You need to suspend disbelief – though this is a Tinderbox production so that very much comes with the territory – that anyone, even fervent anti-totalitarian protesters, could quote huge chunks from Orwell’s allegory which celebrated its 80th publication birthday last summer. (Wearing a different hat, I produced an episode of BBC Radio Ulster’s Sunday Sequence devoted to the anniversary, and the interview with the director of the Orwell Foundation Jean Seaton, and the Ukrainian author Andrey Kurkov (whom Seaton says is a modern day Orwell) can still be heard if you’re on the UK side of the BBC’s geoblock wall.)
The protesters’ Animal Farm excerpts are interrupted by tannoy announcements from an unseen guard who warns that their behaviour is crime and will not be tolerated. In my head, the voice through the speaker on the wall was going to end up narrating a smaller contemporary story that would be neatly woven around the familiar Animal Farm tale. However, Tinderbox had their own ideas and the guard’s admonitions merely grow steadily more severe and increase the fervour of the women’s literary protest.Tracey Lindsay’s set consists of a cell with metal-legged tables and chairs. The grimy concrete back wall (with its convenient white board) is raised up from the MAC’s floor. The gap beneath enables a rather effective special effect as the women’s behaviour finally tips the authorities to react with more than words.

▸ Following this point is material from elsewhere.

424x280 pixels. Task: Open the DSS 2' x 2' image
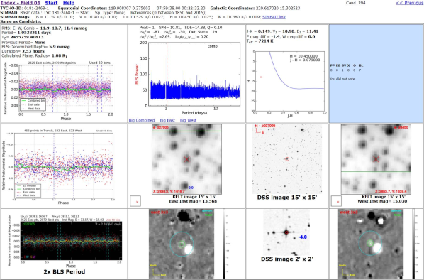tap(287, 232)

The whole production could perhaps also be viewed through the lens of a fever dream, inspired by the increasingly totalitarian behaviour of some actual governments – and particularly some political leaders – as a vision of how people could fight back by holding a mirror of Orwell’s analysis up to state perpetrators who seem to be skidding towards repeating some very regrettable history.
No matter how you choose to analyse how Tinderbox have set the story, Orwell’s concepts are made to feel very contemporary. History is being rewritten. Former allies are being turned into enemies of the state. Power is being seen to corrupt. Fighting back is being crushed with violence and oppression. Old enemies are becoming strange bedfellows.So much of the movement on stage and the use of props has clearly been devised during the rehearsal process. The simple chairs become attack dogs. Rosie McClelland’s costumes combined with the actors’ twisted bodies, stance and gait transform them into pigs, horses, a cat, and rather brilliantly, chickens.
Like Boxer, one of the book’s many characters that she plays, Clare McMahon is a workhorse who carries some of the crucial parts of the story, starting with Old Major’s idealistic speech that has to be so well anchored for the subsequent creeping rewriting of history to be effective. Clare also has the ignominy of playing the greatest number of characters that come to a grisly end.
Catriona McFeely is amazing throughout, with her animated hen one of the strongest and funniest moments of the play as she flicks through a range of emotions. Her physicality rarely pauses, bounces up on top of tables, transforming into a flirty cat, playing the pig Snowball as well as the farmer Mr Jones.Susan Hoffman’s whiteboard marker-sniffing Squealer delivers believable missives to the other animals that misdirect them from the truth.
Jo Donnelly is no stranger to playing political tyrants, and her stare-eyed take on Napolean is fearsome, doubling down on those questioning the logic of what is happening, rewriting history with an iron fist, and letting others do his dirty work until he eventually gets blood on his hands.
In recent years, Tinderbox have excelled at putting a contemporary spin on classic tales. Shifting Rhino into the world of gaming and screens was genius. Switching Yerma from Spain to rural Ireland rooted the playwrights message in the local.
This adaptation of Animal Farm is a fine retelling of much of the tale and the production’s lens of protest certainly accentuates the contemporary resonances. Napoleon announcing that the windmill will be known as Napoleon’s Windmill has an eerie echo of arts centres and airports being named after presidents. The fact that it’s humans rather than cartoon animations playing the animals and speaking the pigs’ perfidious dialogue adds power to the message. But the fine animal characterisations and the energy on stage still seem to be lacking something that would more substantially glue the reciting protesters to their fulsome knowledge of Orwell’s text and the manner of their protest.Animal Farm continues at The MAC until 28 February.